Two equal sums were borrowed at 8% simple interest per annum for periods of 2…
2023
Two equal sums were borrowed at 8% simple interest per annum for periods of 2 years and 3 years, respectively. The difference between the interest amounts was Rs.3080. What was the sum borrowed?
- A.
Rs.37950
- B.
Rs.38500
- C.
Rs.40700
- D.
Rs.67890
Show answer & explanation
Correct answer: B
Concept: For a fixed principal and rate, simple interest is directly proportional to time — SI = (P × R × T) / 100. So the difference between the interest earned over two different periods on the same sum depends only on the difference between those periods, not on the periods themselves: SI2 − SI1 = (P × R × (T2 − T1)) / 100.

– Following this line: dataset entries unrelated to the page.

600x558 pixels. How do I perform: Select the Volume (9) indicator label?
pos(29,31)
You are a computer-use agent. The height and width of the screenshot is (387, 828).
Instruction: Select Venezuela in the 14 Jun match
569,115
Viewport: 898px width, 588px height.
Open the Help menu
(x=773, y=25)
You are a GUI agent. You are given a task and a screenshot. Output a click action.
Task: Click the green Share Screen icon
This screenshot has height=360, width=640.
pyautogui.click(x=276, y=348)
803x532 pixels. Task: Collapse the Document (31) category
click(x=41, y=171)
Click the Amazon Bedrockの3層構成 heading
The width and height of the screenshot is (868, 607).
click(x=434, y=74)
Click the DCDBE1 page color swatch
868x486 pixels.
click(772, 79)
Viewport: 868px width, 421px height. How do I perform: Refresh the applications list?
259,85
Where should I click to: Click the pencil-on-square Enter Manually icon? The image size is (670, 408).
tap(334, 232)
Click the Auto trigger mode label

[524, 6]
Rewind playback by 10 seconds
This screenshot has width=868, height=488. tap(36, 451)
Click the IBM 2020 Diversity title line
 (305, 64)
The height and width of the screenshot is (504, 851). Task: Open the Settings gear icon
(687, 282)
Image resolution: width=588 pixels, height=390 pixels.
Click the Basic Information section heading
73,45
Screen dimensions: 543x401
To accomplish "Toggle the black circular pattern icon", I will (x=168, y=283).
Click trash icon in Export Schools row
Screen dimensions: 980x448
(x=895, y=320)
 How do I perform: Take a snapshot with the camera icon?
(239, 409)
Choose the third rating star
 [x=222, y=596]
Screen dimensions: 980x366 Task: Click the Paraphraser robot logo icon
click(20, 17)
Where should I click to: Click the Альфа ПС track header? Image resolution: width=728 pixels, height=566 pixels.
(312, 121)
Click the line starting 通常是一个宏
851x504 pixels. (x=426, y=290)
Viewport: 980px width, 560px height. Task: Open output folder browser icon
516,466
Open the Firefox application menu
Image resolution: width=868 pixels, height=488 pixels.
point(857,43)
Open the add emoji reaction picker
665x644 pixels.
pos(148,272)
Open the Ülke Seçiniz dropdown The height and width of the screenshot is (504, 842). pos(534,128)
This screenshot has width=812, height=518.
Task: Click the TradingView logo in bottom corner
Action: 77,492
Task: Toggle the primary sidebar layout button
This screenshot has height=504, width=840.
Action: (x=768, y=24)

Let the equal sum borrowed be Rs. P, at rate R = 8% per annum.
Interest for 3 years: SI3 = P × 8 × 3 / 100. Interest for 2 years: SI2 = P × 8 × 2 / 100.
Difference: SI3 − SI2 = P × 8 × (3 − 2) / 100 = 8P / 100 = 0.08P.
This difference is given as Rs.3080, so 0.08P = 3080, which gives P = 3080 / 0.08 = Rs.38500.
Cross-check: For P = Rs.38500 at 8%, the 2-year interest is 38500 × 8 × 2 / 100 = Rs.6160 and the 3-year interest is 38500 × 8 × 3 / 100 = Rs.9240. Their difference, 9240 − 6160 = Rs.3080, matches the given condition, confirming the sum borrowed was Rs.38500.